Coda File System

Re: Very frequent - 'Local inconsistent object'

From: Jan Harkes <jaharkes_at_cs.cmu.edu>
Date: Thu, 17 Apr 2003 16:58:06 -0400
On Thu, Apr 17, 2003 at 03:58:10PM -0400, Matthias Halfmann wrote:
> >http://www.coda.cs.cmu.edu/cgi-bin/viewcvs.cgi/coda/coda-src/vice/codaproc2.cc.diff?r1=4.50&r2=4.51
> 
> There will be server to server replication, is the reliability increased
> by having two replicated servers now? Assuming I can get the data into the

In a way, double replication doesn't really improve reliability all that
much in some ways. If a server crashes due to a software bug, it is
likely that the second one will be brought down as a result of the same
bug. Having two replicas increases the chance on diverging copies and
resolution failures.

On the other hand, having two replicas somehow slightly improves write
performance for clients, which is probably really some deeper rpc2/sftp
issue. And when a server is lost (hacked,maintenance,upgrade) it is a
lot simpler to rebuild. Because all the data is already on-line there is
no need to resort to backup tapes, just create an empty underlying
replica on the reinitialized server and ls -lR will trigger resolution
for all objects in the volume and repopulate the new server.

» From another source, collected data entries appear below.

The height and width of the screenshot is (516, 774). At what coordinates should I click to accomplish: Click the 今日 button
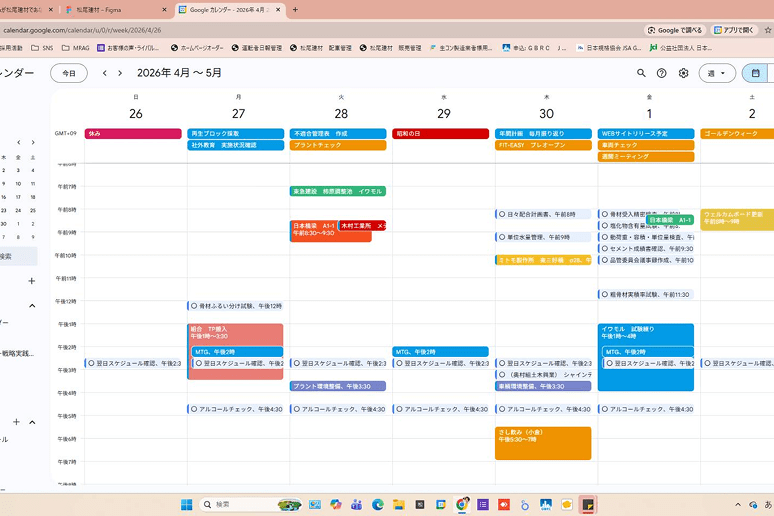click(x=69, y=73)
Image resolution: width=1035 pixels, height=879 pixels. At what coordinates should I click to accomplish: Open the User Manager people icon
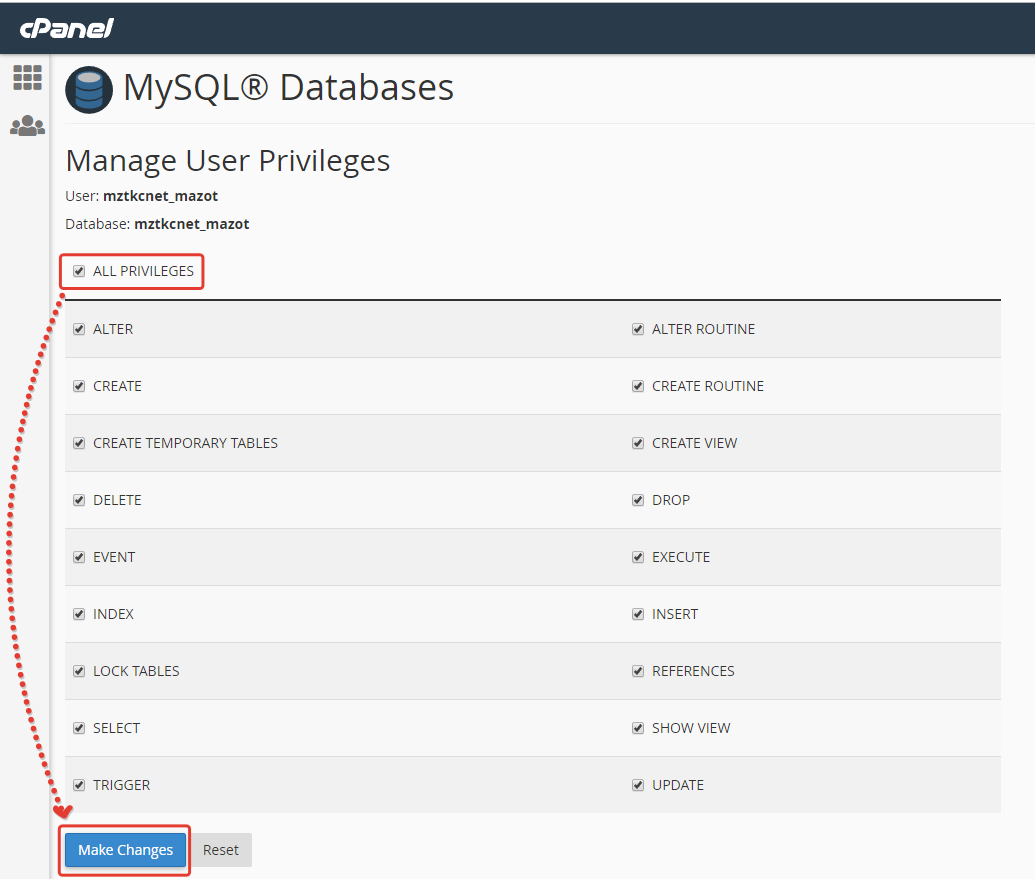[x=27, y=126]

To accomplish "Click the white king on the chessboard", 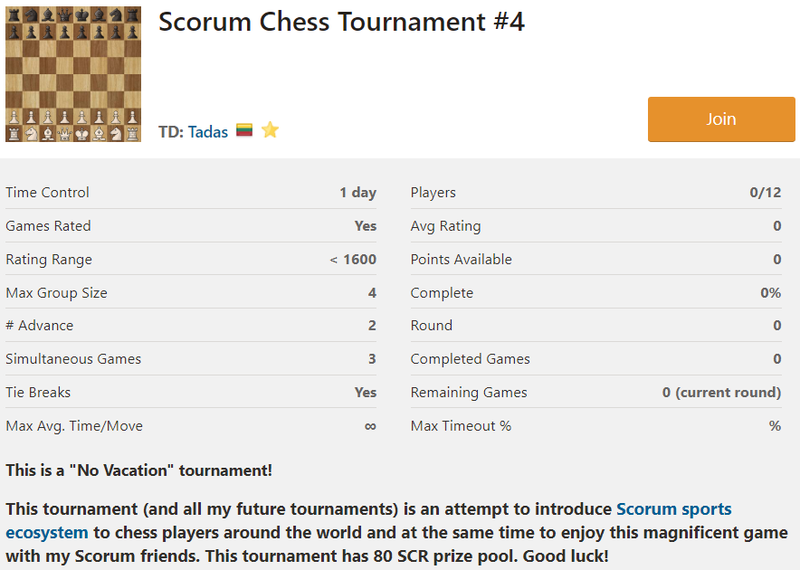I will coord(82,134).
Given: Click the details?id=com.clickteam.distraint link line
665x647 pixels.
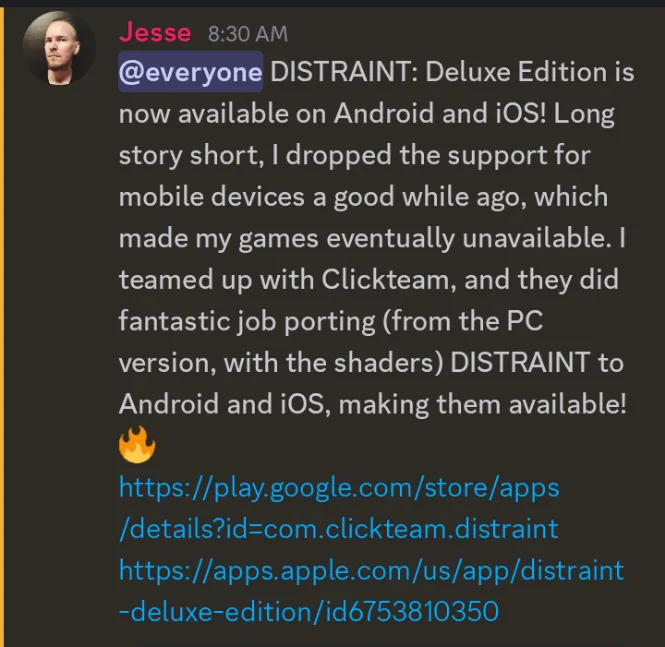Looking at the screenshot, I should pyautogui.click(x=339, y=529).
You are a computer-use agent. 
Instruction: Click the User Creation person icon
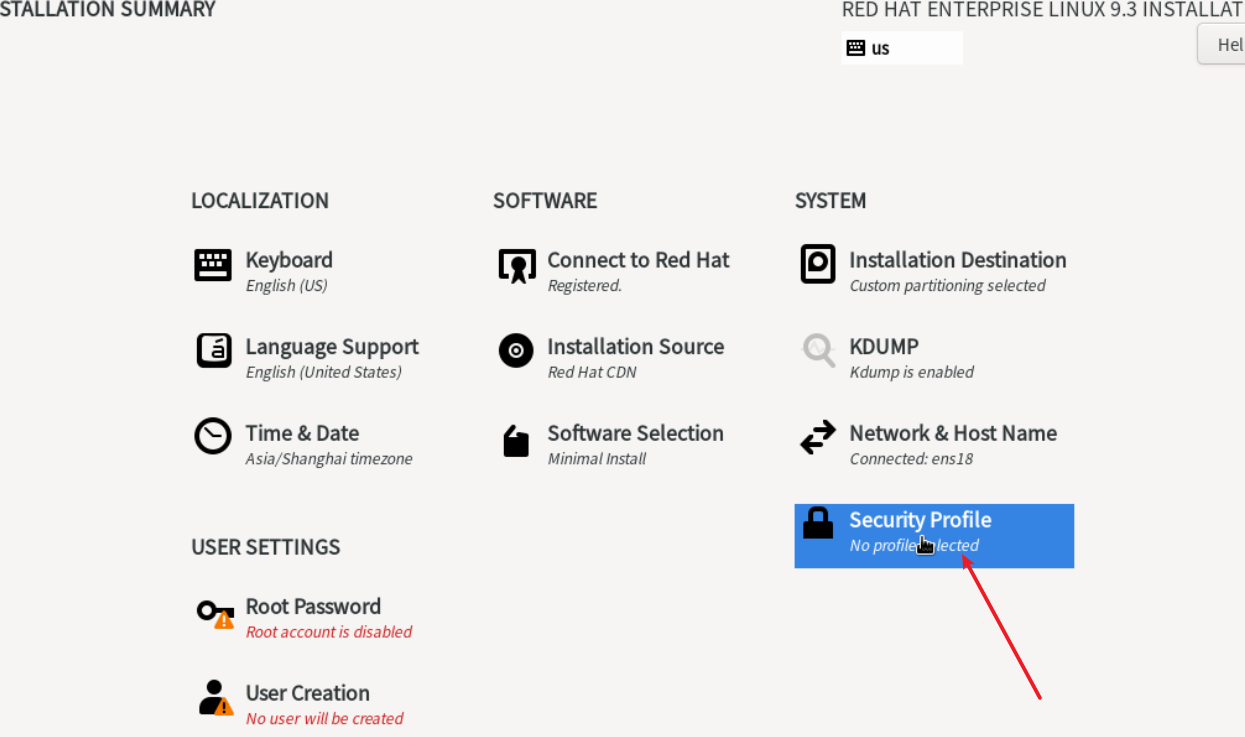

> volume is this something I can expect regularly? Once it is live there
> will be very little data moving from the clients to the servers.

I have the same situation, most web data is static and infrequently
updated. Only the mailinglist archives are refreshed approximately once
every 15 minutes, but only when new mail has arrived.

> Are the fixes only avaliable in cvs?

Yes, the change I pointed out is responsible for declaring conflicts on
mostly innocent directory modifications during reintegration to a volume
with only a single replica. The problem has been around for a long time
(at least 2 years) but doesn't affect volumes with more than one replica
or singly replicated volumes that were created over 2 years ago.

Basically, if you compile your own server, the fix does nothing more
than replacing ReintNormalVCmpNoRes with ReintNormalVCmp. But if you
compile your own server you could just as well build from the current
CVS tree.

Current CVS is using a new 'realm' (or 'cell') abstraction in the Coda
client, and although it seems to be pretty stable on Linux, it has not
been tested that widely and still need some work on Windows and *BSD.

However, the servers haven't changed all that much, except for the pdb
database format changes they mostly have a bunch of resolution and
reintegration related bugs fixed. I found most of those while I was
trying to stress test the new client code.

Our webserver is running a 5.3.20 client, but the backend Coda servers
are built from CVS (just a couple of weeks ago).